Still, the end game remains consistent each quarter, especially for the mega-cap companies that drive the index. Generally, these corporate giants reliably meet or exceed expectations with their financial results. They've become integral to regular and business folks worldwide. While performance may occasionally dip, few quarters can be objectively labelled as poor. The notion of a "bad" quarter often hinges on a Wall Street analyst’s subjective measures rather than on actual balance sheet flaws. It's like calling a gourmet meal "bad" because the dessert wasn't to your taste—hardly a disaster in the grand scheme!

FOREX MARKETS

As every trader on the street predicted, Christine Lagarde and her team could not make a July move after venturing into the cautious territory of a first-rate cut a few weeks ago at the June policy meeting. The bank is widely expected to cut again in September, assuming inflation decides to play nice.

The latest statement kept a wary eye on inflation. Officials noted that the current policy settings are "keeping financing conditions restrictive". However, they acknowledged that "domestic price pressures are still high, services inflation is elevated, and headline inflation is likely to remain above the target well into next year." It's as if inflation is that stubborn houseguest who won't leave no matter how long you keep rates restrictive.

Counterintuitively, the Euro fell despite the ECB holding rates steady. Even with traders anticipating the Fed will cut rates more quickly and aggressively than the ECB, the Euro slipped. This suggests France’s policy turmoil looms like a dark cloud over the Euro. It’s as if the Euro decided to play limbo with its value—how low can you go?

As for the BoJ's next step toward policy normality and its impact on the Yen, FX traders shouldn't start measuring for new drapes just yet. Today's Japan CPI print might change the tone. Still, it's a familiar story: after the supposed intervention scare runs its course, a USDJPY bid kicks in, driven by yawning interest rate differentials. Investors of all kinds, including the famous Mrs. Watanabe and the Japanese retail crowd with their insatiable appetite for all things carry trade, push USDJPY back near intervention levels. It will take a tectonic shift in domestic policy and three Fed cuts for the USDJPY to have any hope of returning to sub-150 levels. Indeed, it's a simple case of harvesting the carry while the going is good.
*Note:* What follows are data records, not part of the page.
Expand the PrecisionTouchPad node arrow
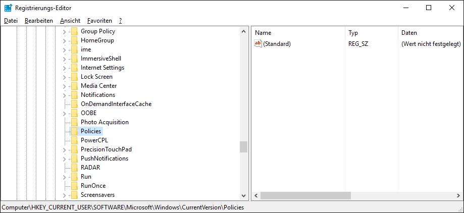 click(x=65, y=149)
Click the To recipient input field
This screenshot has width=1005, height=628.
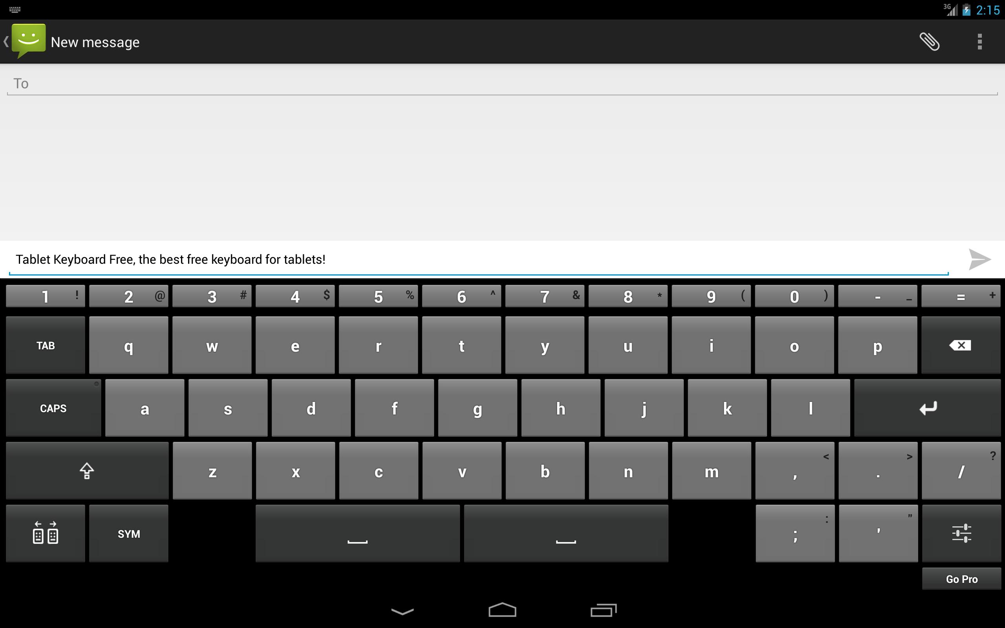(502, 82)
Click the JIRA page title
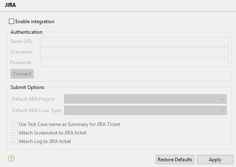Viewport: 236px width, 167px height. (10, 5)
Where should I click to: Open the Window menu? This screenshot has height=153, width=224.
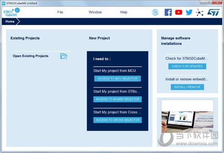[95, 12]
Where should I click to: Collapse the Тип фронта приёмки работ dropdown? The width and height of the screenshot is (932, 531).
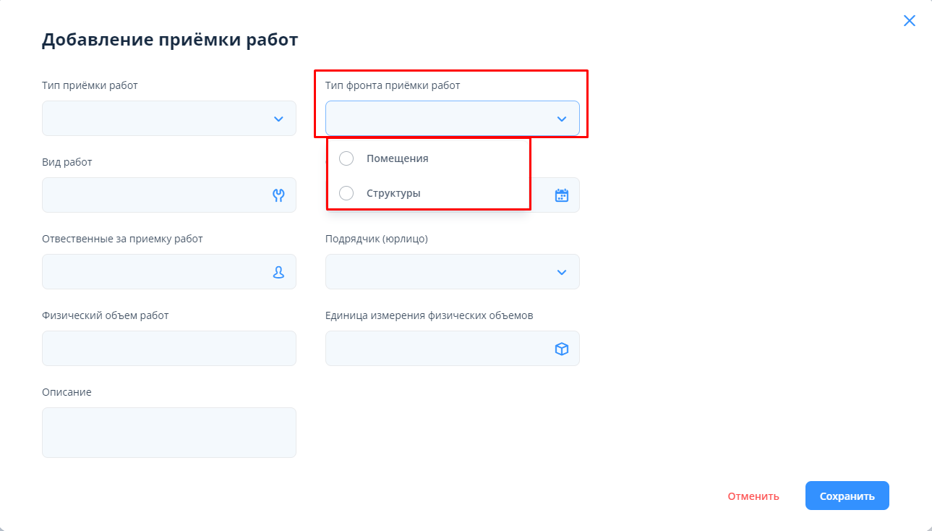pyautogui.click(x=561, y=119)
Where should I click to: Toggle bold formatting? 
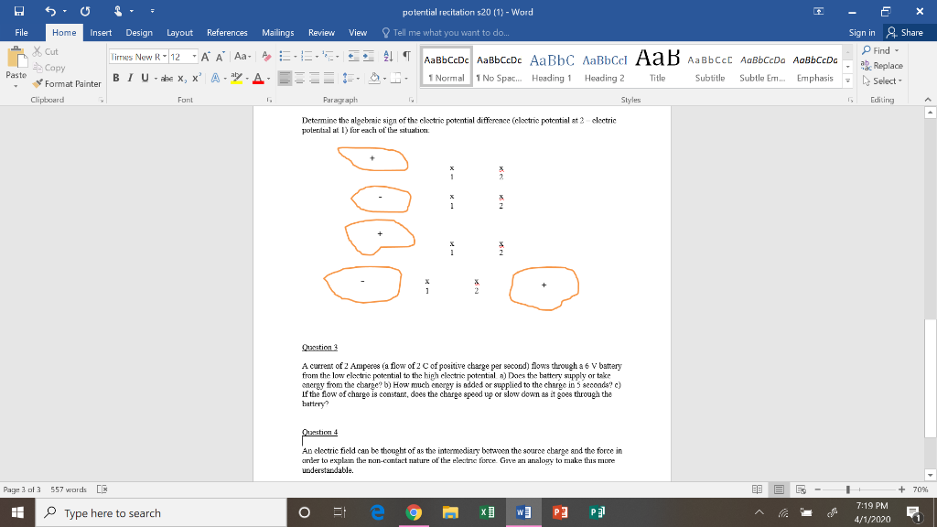click(x=116, y=78)
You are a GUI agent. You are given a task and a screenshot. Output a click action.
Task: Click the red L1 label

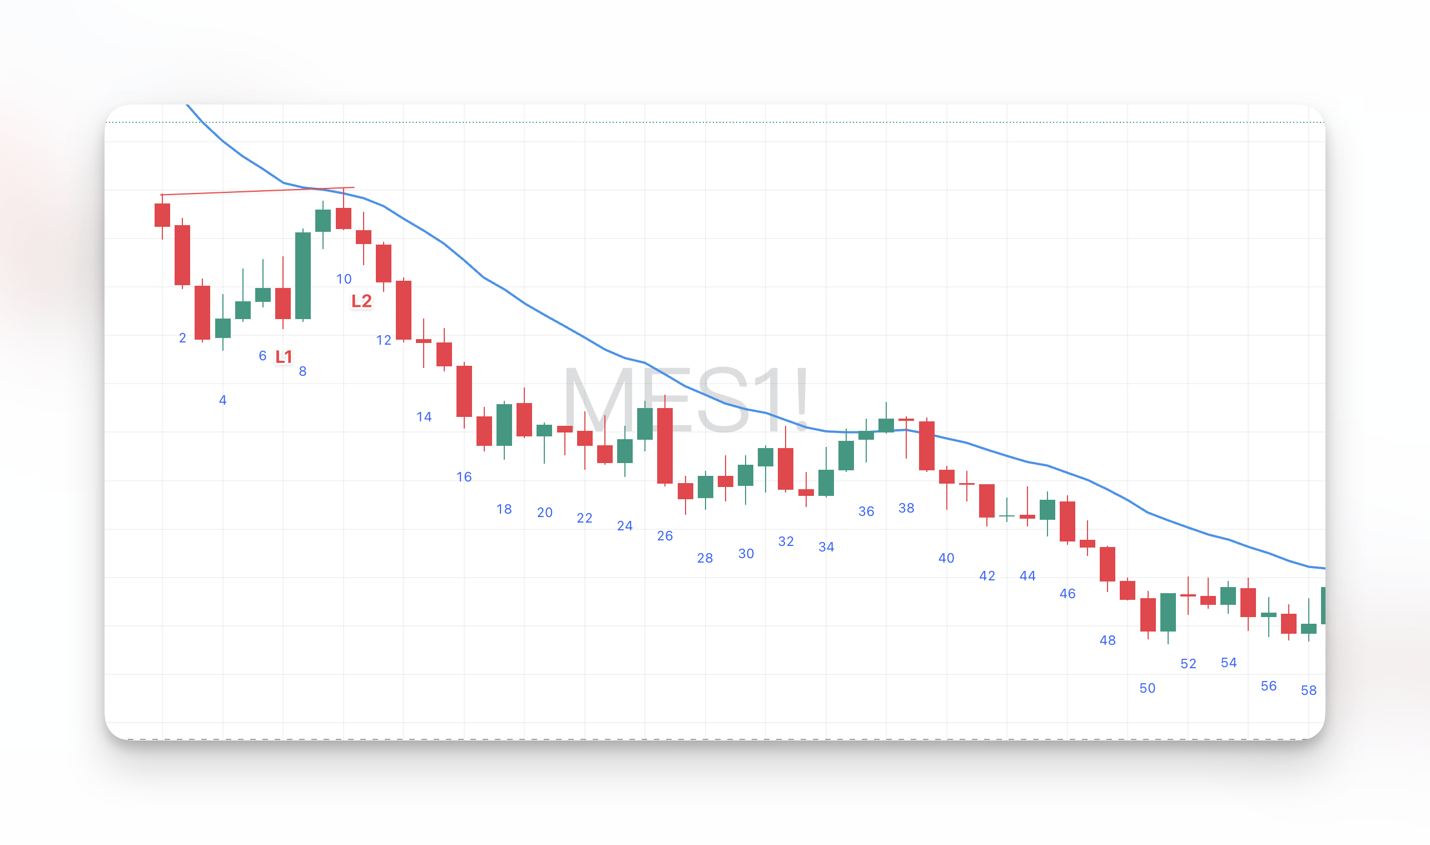[283, 356]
The big lesson for retail FX traders: if you look hard enough, you can always find a technical level to justify a bad trade, as evidenced by my attempt to frame a bullish yen narrative around technical levels yesterday. It's like trying to find a silver lining in a storm cloud—sometimes, it's just a storm cloud and not a bullish Ichimoku crossover cloud!

But let me be clear: outside of the USDJPY intervention and the occasional random walk, FX land is as dull as watching paint dry on a ship's hull.